## [Your assignment]
All of the data below should be written out exactly.

= = = = =

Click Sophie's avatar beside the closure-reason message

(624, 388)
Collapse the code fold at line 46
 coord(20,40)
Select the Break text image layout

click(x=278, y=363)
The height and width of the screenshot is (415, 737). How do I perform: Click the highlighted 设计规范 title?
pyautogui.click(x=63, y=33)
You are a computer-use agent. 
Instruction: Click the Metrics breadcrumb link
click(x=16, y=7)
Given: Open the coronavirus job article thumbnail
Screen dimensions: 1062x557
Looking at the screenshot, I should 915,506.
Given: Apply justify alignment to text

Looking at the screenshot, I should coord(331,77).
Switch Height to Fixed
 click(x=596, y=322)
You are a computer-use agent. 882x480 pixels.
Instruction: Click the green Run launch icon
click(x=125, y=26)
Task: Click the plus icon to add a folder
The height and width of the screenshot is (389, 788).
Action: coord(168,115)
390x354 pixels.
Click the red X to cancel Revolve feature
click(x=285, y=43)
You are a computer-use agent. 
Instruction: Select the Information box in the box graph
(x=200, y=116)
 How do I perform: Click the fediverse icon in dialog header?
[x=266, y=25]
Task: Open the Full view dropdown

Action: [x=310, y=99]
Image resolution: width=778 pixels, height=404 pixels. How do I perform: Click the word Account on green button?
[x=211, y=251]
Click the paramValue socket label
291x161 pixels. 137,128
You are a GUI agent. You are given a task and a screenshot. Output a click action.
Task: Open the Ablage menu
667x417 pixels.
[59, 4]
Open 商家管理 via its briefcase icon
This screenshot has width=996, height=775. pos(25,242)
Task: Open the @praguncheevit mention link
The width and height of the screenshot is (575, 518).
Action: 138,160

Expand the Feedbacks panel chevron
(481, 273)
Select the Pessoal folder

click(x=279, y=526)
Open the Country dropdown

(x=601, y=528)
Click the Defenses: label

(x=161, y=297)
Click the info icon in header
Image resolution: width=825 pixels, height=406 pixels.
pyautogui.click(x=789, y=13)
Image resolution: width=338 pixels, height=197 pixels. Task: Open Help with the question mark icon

= = = = =

## [Answer]
Click Sophie's avatar beside the closure-reason message

(624, 388)
Collapse the code fold at line 46
 coord(20,40)
Select the Break text image layout

click(x=278, y=363)
The height and width of the screenshot is (415, 737). How do I perform: Click the highlighted 设计规范 title?
pyautogui.click(x=63, y=33)
You are a computer-use agent. 
Instruction: Click the Metrics breadcrumb link
click(x=16, y=7)
Given: Open the coronavirus job article thumbnail
Screen dimensions: 1062x557
Looking at the screenshot, I should 915,506.
Given: Apply justify alignment to text

Looking at the screenshot, I should coord(331,77).
Switch Height to Fixed
 click(x=596, y=322)
You are a computer-use agent. 882x480 pixels.
Instruction: Click the green Run launch icon
click(x=125, y=26)
Task: Click the plus icon to add a folder
The height and width of the screenshot is (389, 788).
Action: coord(168,115)
390x354 pixels.
Click the red X to cancel Revolve feature
click(x=285, y=43)
You are a computer-use agent. 
Instruction: Select the Information box in the box graph
(x=200, y=116)
 How do I perform: Click the fediverse icon in dialog header?
[x=266, y=25]
Task: Open the Full view dropdown

Action: [x=310, y=99]
Image resolution: width=778 pixels, height=404 pixels. How do I perform: Click the word Account on green button?
[x=211, y=251]
Click the paramValue socket label
291x161 pixels. 137,128
You are a GUI agent. You are given a task and a screenshot. Output a click action.
Task: Open the Ablage menu
667x417 pixels.
[59, 4]
Open 商家管理 via its briefcase icon
This screenshot has width=996, height=775. pos(25,242)
Task: Open the @praguncheevit mention link
The width and height of the screenshot is (575, 518).
Action: 138,160

Expand the Feedbacks panel chevron
(481, 273)
Select the Pessoal folder

click(x=279, y=526)
Open the Country dropdown

(x=601, y=528)
Click the Defenses: label

(x=161, y=297)
Click the info icon in header
Image resolution: width=825 pixels, height=406 pixels.
pyautogui.click(x=789, y=13)
Image resolution: width=338 pixels, height=197 pixels. Task: Open Help with the question mark icon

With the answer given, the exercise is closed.